MEDIOBANCA - Risultati solidi nel primo trimestre fiscale
Mediobanca ha riportato risultati positivi nel primo trimestre, superando le stime
Fatto
Mediobanca ha riportato ieri i risultati del primo trimestre, che hanno battuto le stime, a livello di utile netto, di circa l'11%.
Il risultato positivo è derivato principalmente da un NII maggiore delle attese (+3.1% vs E), OpEx sotto controllo (-3.4% vs E) e LLP quasi flat QoQ (-9.1% vs E).
Si vedono ancora debolezze sul lato fees, che calano del -3.5% QoQ, a causa delle deboli performance del CIB, che più che compensano il buon andamento del WM.
Dal punto di vista del capitale, il CET1 ratio perde 40bps a causa dell'accrual del buyback da 200 mln e da modelli interni adottati nel CF, mentre per quanto riguarda l'asset quality il Gross NPE ratio si attesta al 2.6%.

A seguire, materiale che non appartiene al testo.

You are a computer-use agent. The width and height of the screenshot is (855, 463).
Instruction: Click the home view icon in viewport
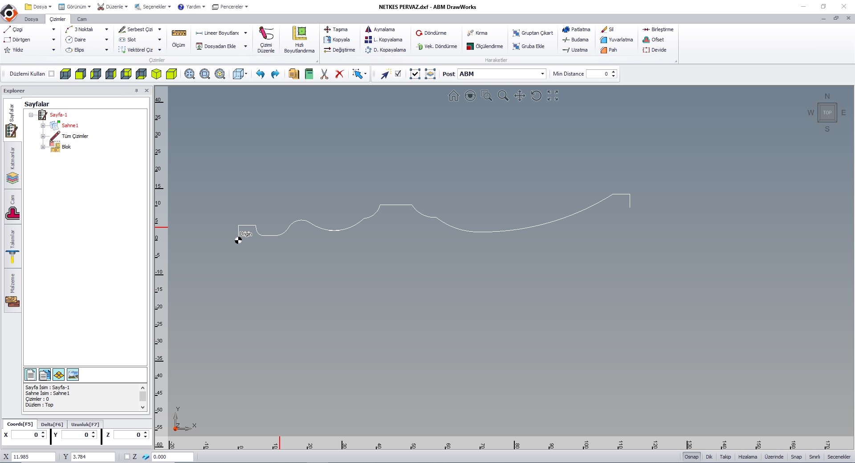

Dalla conference call è emerso che il management vede le fees crescere del 9% YoY, grazie all'acquisizione di Arma (che dovrebbe portare 25 mln a trimestre, quindi 65/75 mln nel FY24) e alle buone performance del WM.
Il focus ora è sull'assemblea degli azionisti che si terrà domani, per la quale il CEO Nagel è positivo e non crede che l'esito dell'assemblea possa modificare l'attuazione del piano triennale e la continuità aziendale.
Inoltre, la banca ha un piano di successione per ogni persona chiave del management, in modo da garantire la continuità aziendale in ogni caso.
Effetto
Secondo noi e secondo gli articoli di speculazione della stampa, la maggioranza voterà per la lista del CdA uscente, confermando quindi l'attuale CEO/Presidente e la maggior parte del CdA (= 12 membri del CdA su 15).
Se la lista promossa da Delfin otterrà la maggioranza, la seconda lista promossa dal CdA uscente avrà comunque la maggioranza nel nuovo CdA, ma solo con 9 seggi contro i 5 della lista Delfin + 1 di Assogestioni.
Questo potrebbe portare a problemi di governance, anche se Delfin ha dichiarato di non voler interferire con la continuità aziendale.
L'affluenza all'assemblea degli azionisti di Mediobanca dovrebbe superare il 75%, in linea con le stime più elevate. Con il sostegno di Edizione H. alla lista del Consiglio di MB in uscita con il suo 2,2% di voti, la lista del Consiglio dovrebbe probabilmente raggiungere il 36-37% dei voti contro il 32-33% di Delfin.
Edizione è stata segnalata dalla stampa come più propensa all'astensione, nonostante alcune indiscrezioni di stampa abbiano riportato che EH avrebbe potuto appoggiare la lista Delfin, analogamente a quanto avvenuto nell'aprile 2022 quando EH aveva votato per la lista di Caltagirone.
La lista di Assogestioni dovrebbe essere votata dal 2,5-3% della Capitale. Sono attese alcune astensioni. In testa Poste, Gavio, Enpam, Angelini.
Il risultato finale sembra positivo per la stabilità del management con la lista del Consiglio che nomina 12 consiglieri, 1 di Assogestioni e 2 di Delfin. Il CEO di MB è pienamente operativo e concentrato sul piano industriale presentato all'inizio dell'anno, dopo il buon primo trimestre riportato ieri.